- USA Network promotional image for the D.C. Sniper: 23 Days of Fear T.V. movie based on the sniper attacks
- Written by: Dave Erickson
- Directed by: Tom McLoughlin
- Starring: Charles S. Dutton; Jay O. Sanders; Bobby Hosea; Helen Shaver;
- Music by: Mark Snow
- Country of origin: United States
- Original language: English

Production
- Producers: Orly Adelson; Jonathan Eskenas; Tracey Jeffrey;
- Cinematography: Mark Wareham
- Editor: Charles Bornstein
- Running time: 85 minutes
- Production companies: Orly Adelson Productions; USA Cable Entertainment;

Original release
- Network: USA Network
- Release: October 17, 2003

= D.C. Sniper: 23 Days of Fear =

D.C. Sniper: 23 Days of Fear (also known as Sniper: 23 Days of Fear in Washington D.C.) is a 2003 TV movie created by USA Network based on the Beltway sniper attacks of 2002.

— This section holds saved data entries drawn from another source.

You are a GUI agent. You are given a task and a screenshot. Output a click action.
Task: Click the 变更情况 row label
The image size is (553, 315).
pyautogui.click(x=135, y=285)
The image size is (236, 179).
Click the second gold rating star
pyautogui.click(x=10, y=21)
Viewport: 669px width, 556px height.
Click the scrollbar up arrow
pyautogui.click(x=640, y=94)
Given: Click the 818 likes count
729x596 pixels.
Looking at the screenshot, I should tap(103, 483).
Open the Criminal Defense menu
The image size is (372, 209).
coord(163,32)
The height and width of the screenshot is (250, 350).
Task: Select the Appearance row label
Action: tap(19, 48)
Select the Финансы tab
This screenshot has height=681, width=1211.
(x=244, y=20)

The films chronicles the period when John Allen Muhammad (played by Bobby Hosea) and Lee Boyd Malvo (played by Trent Cameron) went on a serial killing spree in October 2002 in Virginia, Washington, D.C., and Maryland, all parts of the Washington Metropolitan Area, the entire area of which was held in a "grip of terror."

==Plot==
In October 2002, Chief Charles Moose of the Montgomery County Police Department, heads an effort to track down those responsible for a recent string of murders in Montgomery County, Maryland.

Unable to give anything but small pieces of information at various press conferences held during the 23 dark days, Moose finds himself vilified and derided in many corners as ineffectual and incompetent. Indeed, quite a few newspapers outside the area targeted by snipers came right out and called for Moose's resignation. But the chief's dogged persistence ultimately paid off and — in the sort of twist that a professional writer of thrillers might dismiss as inconceivable — the two men arrested for the carnage turned out to be the archetypal "least likely suspects."

==Cast==
- Charles S. Dutton as Chief Charles Moose
- Jay O. Sanders as Douglas Duncan
- Bobby Hosea as John Allen Muhammad
- Trent Cameron as John Lee Malvo
- Helen Shaver as Sandy Moose
- Tom O'Brien as Lieutenant Jacobs
- Charlayne Woodard as Mildred Muhammad
- Garwin Sanford as FBI Agent Tremain
- Doug Abrams as FBI Agent Stone
- Michael Kopsa as Detective Foster
- David Neale as Detective Paulson
- Veena Sood as Sylvia Mack
- Nels Lennarson as Gordon Wolf
- Michael Adamthwaite as George Lenahan
- Sean Allen as Father Sullivan
- Gillian Barber as Audrey Duncan
- Bianca Blake as Taiba Muhammad
- Artine Brown as Jacobs
- Linda Darlow as Joan Abernathy
- Shai-Anne Davis as Sulena Muhammad
- Andrew Francis as Jeffrey Duncan
- Anthony Lively as Jack Duncan
- Alexandria Michell as Melanie Duncan
- Claire Riley as Beatrice Jaffe
- Lucas Sherry as John Muhammad Jr.
- George W. Bush as Himself (archive footage)

==Release==
D.C. Sniper: 23 Days of Fear originally aired on the USA Network on October 17, 2003, just as John Allen Muhammad and John Lee Malvo's murder trials were getting underway.